Practical Configuration
Set Character Limits
Prevent abuse if you’re exposing the server to others:
docker run -d --name libretranslate -p 5000:5000 \
-e LT_CHAR_LIMIT=5000 \
-e LT_REQ_LIMIT=100 \
libretranslate/libretranslate
This limits translations to 5,000 characters and 100 requests per minute per IP.
API Keys
For shared deployments, enable API key authentication:
docker run -d --name libretranslate -p 5000:5000 \
-e LT_API_KEYS=true \
libretranslate/libretranslate
Generate keys through the admin interface or API.
Offline Mode
To run completely offline, pre-download all models during the Docker build:
docker build -t libretranslate-offline \
--build-arg with_models=true .
Now the container works without any internet connection.
Translation Quality
LibreTranslate uses Argos Translate, an open-source neural machine translation library.
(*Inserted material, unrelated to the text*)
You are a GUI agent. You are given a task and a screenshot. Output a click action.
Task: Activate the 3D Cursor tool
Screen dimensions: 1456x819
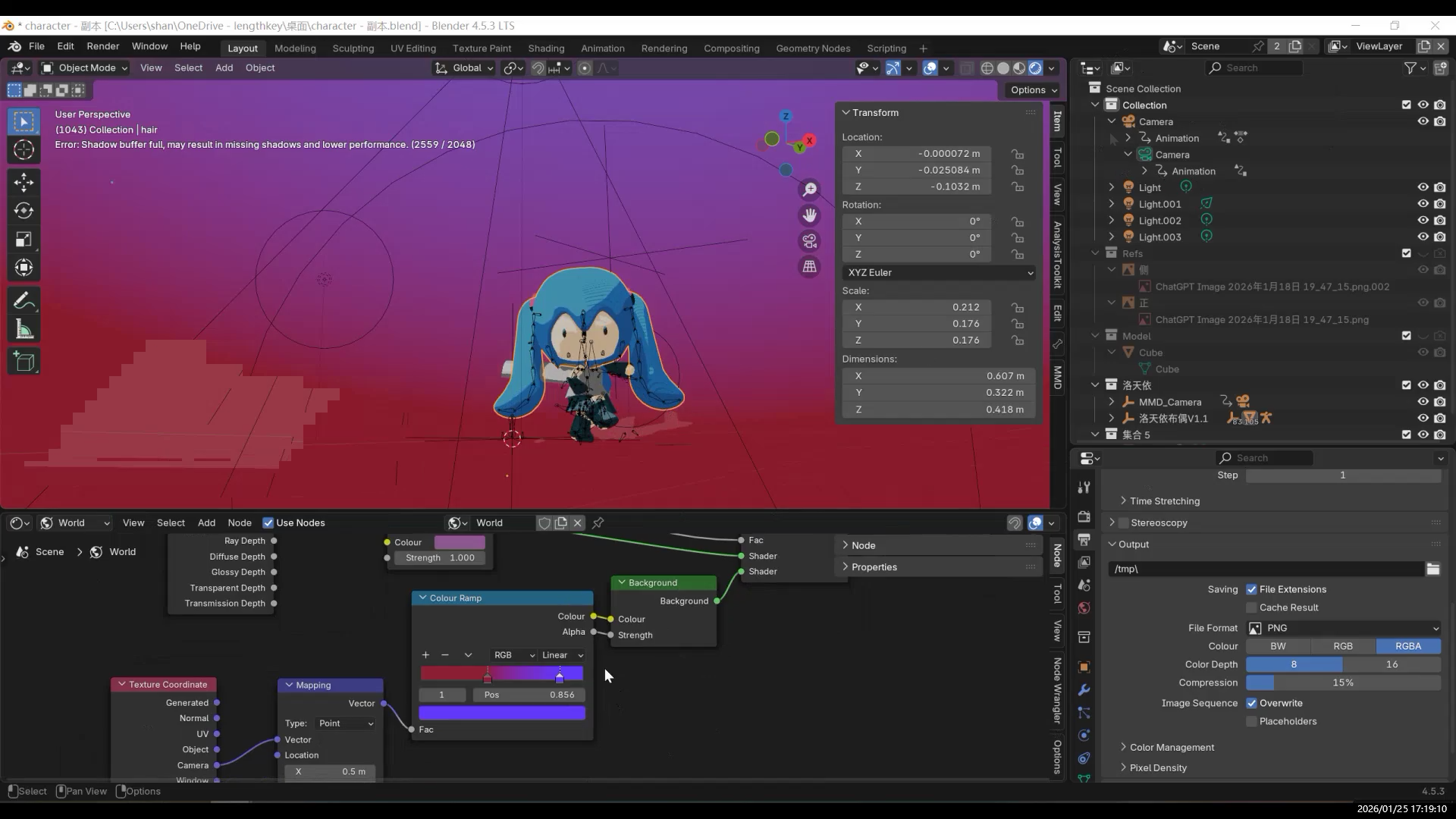24,149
Quality varies by language pair:
Strong pairs (European languages to/from English): Quality approaches Google Translate for most content. Technical and formal text translates well.
Weaker pairs (less common languages, non-English pairs): May require more editing. LibreTranslate can pivot through intermediate languages when direct translation isn’t available.
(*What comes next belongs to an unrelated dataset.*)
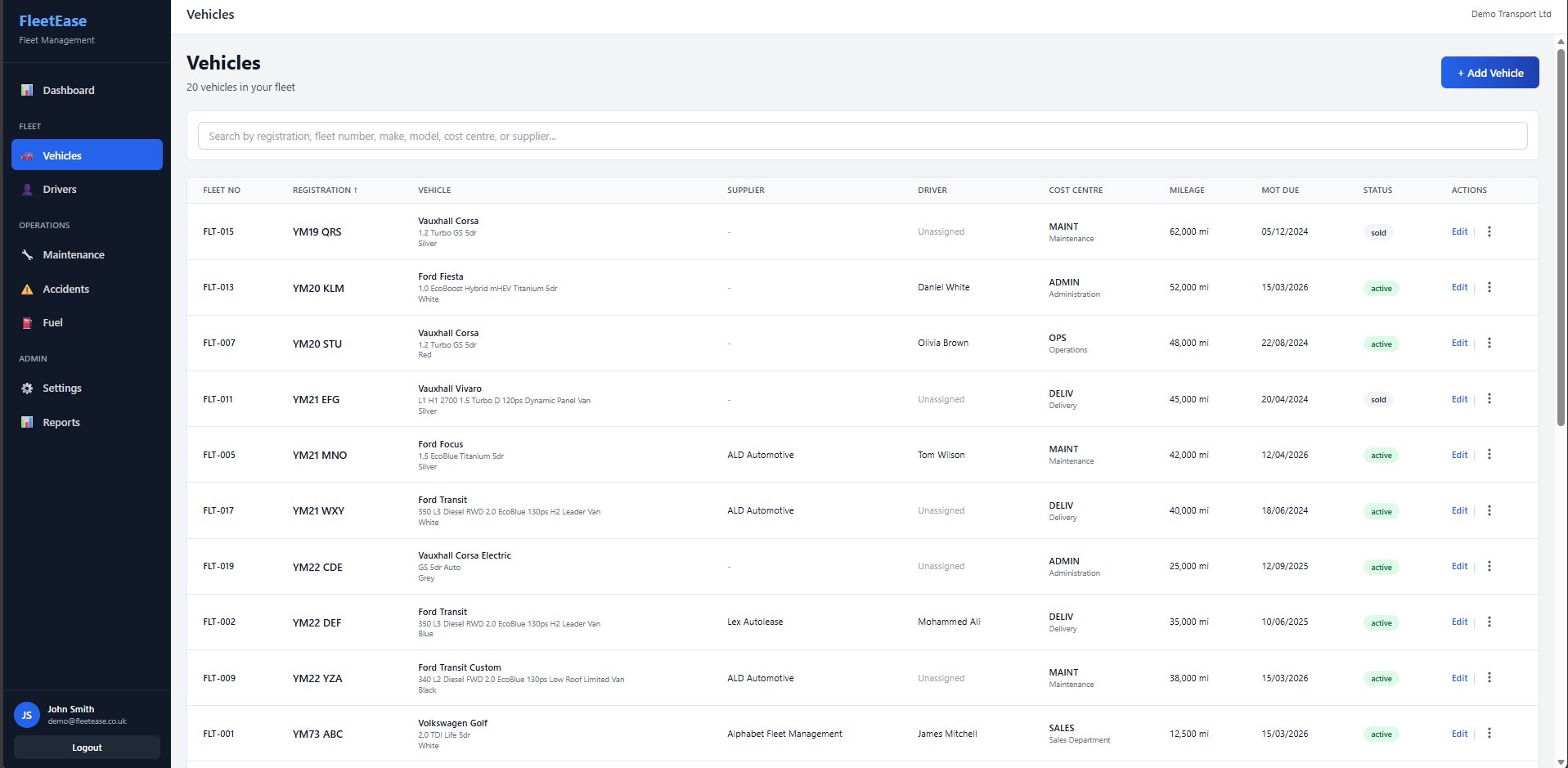This screenshot has width=1568, height=768.
Task: Click the Add Vehicle button
Action: tap(1489, 72)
For professional documents, LibreTranslate gives you a solid first draft that keeps your text private. Run it, edit as needed, and never worry about who’s reading your contracts.
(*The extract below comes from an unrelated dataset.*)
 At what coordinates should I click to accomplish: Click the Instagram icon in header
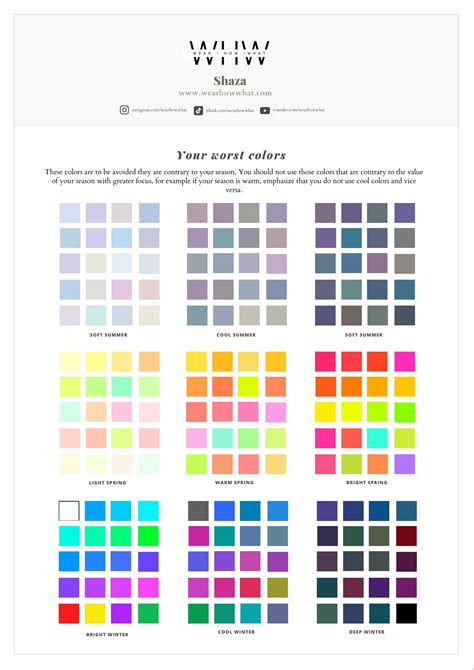[124, 110]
LTEngine: LLM-Powered Alternative
The LibreTranslate team recently released LTEngine, which uses local LLMs (Gemma 3) for translation. It’s slower but produces higher-quality output:
| Model | RAM Required |
|---|---|
| gemma3-1b | 1GB |
| gemma3-4b | 4GB |
| gemma3-12b | 8GB |
| gemma3-27b | 16GB |
If you have the hardware and prioritize quality over speed, LTEngine is worth exploring.
Privacy Comparison
| Service | Text Stored? | Used for Training? | Self-Hosted? |
|---|---|---|---|
| Google Translate (free) | Yes | Yes | No |
| DeepL (free) | Temporarily | Yes | No |
| DeepL Pro | No | No | No |
| LibreTranslate | No | No | Yes |
DeepL Pro costs 25/month. LibreTranslate costs whatever electricity your server uses.
What This Means
Cloud translation services are convenient but come with a hidden cost: your data. Google’s privacy policy explicitly states they use content from services like Translate to improve their AI models. DeepL does the same for free users.
For personal use, this might not matter. For business, legal, or medical documents, it’s a significant risk. A single mistranslated confidentiality clause pasted into Google Translate could constitute a data breach under GDPR.
What You Can Do
- Run LibreTranslate locally for any sensitive translations
- Set it up on a home server or NAS for household access
- Deploy on a VPS if you need remote access (just add authentication)
- Integrate with existing tools using the API
The setup takes five minutes. The privacy protection lasts forever.
Translation is one of those daily tasks where cloud services feel indispensable until you realize they’re not. LibreTranslate proves you can have convenience without compromise.